THE DATA:
# # #

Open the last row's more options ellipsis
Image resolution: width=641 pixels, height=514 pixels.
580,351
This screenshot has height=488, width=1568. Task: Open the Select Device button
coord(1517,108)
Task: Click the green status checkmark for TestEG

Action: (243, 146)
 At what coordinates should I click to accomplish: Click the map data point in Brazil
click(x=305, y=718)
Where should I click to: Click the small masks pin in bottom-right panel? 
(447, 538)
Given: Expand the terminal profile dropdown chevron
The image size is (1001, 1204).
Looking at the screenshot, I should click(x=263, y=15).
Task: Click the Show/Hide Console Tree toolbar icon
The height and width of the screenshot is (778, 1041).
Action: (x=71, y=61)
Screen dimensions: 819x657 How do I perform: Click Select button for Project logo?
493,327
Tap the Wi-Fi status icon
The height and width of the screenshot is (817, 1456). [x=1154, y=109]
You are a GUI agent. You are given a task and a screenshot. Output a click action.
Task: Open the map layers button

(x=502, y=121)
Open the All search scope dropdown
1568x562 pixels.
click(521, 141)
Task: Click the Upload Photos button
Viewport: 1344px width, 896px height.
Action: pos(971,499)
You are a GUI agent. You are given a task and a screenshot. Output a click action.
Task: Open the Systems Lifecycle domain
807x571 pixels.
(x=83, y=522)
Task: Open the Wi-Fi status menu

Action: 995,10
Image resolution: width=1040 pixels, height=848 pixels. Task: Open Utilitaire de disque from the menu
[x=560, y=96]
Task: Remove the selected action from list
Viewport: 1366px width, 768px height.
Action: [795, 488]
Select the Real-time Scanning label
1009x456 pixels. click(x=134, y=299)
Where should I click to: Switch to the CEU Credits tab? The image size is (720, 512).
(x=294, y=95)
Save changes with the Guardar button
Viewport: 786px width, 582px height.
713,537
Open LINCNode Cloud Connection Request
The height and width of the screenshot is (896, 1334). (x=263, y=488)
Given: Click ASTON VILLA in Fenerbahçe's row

# # #

WHAT TO DO: Restate the records word for word, leaving nothing out.

RESPONSE:
Open the last row's more options ellipsis
Image resolution: width=641 pixels, height=514 pixels.
580,351
This screenshot has height=488, width=1568. Task: Open the Select Device button
coord(1517,108)
Task: Click the green status checkmark for TestEG

Action: (243, 146)
 At what coordinates should I click to accomplish: Click the map data point in Brazil
click(x=305, y=718)
Where should I click to: Click the small masks pin in bottom-right panel? 
(447, 538)
Given: Expand the terminal profile dropdown chevron
The image size is (1001, 1204).
Looking at the screenshot, I should click(x=263, y=15).
Task: Click the Show/Hide Console Tree toolbar icon
The height and width of the screenshot is (778, 1041).
Action: (x=71, y=61)
Screen dimensions: 819x657 How do I perform: Click Select button for Project logo?
493,327
Tap the Wi-Fi status icon
The height and width of the screenshot is (817, 1456). [x=1154, y=109]
You are a GUI agent. You are given a task and a screenshot. Output a click action.
Task: Open the map layers button

(x=502, y=121)
Open the All search scope dropdown
1568x562 pixels.
click(521, 141)
Task: Click the Upload Photos button
Viewport: 1344px width, 896px height.
Action: pos(971,499)
You are a GUI agent. You are given a task and a screenshot. Output a click action.
Task: Open the Systems Lifecycle domain
807x571 pixels.
(x=83, y=522)
Task: Open the Wi-Fi status menu

Action: 995,10
Image resolution: width=1040 pixels, height=848 pixels. Task: Open Utilitaire de disque from the menu
[x=560, y=96]
Task: Remove the selected action from list
Viewport: 1366px width, 768px height.
Action: [795, 488]
Select the Real-time Scanning label
1009x456 pixels. click(x=134, y=299)
Where should I click to: Switch to the CEU Credits tab? The image size is (720, 512).
(x=294, y=95)
Save changes with the Guardar button
Viewport: 786px width, 582px height.
713,537
Open LINCNode Cloud Connection Request
The height and width of the screenshot is (896, 1334). (x=263, y=488)
Given: Click ASTON VILLA in Fenerbahçe's row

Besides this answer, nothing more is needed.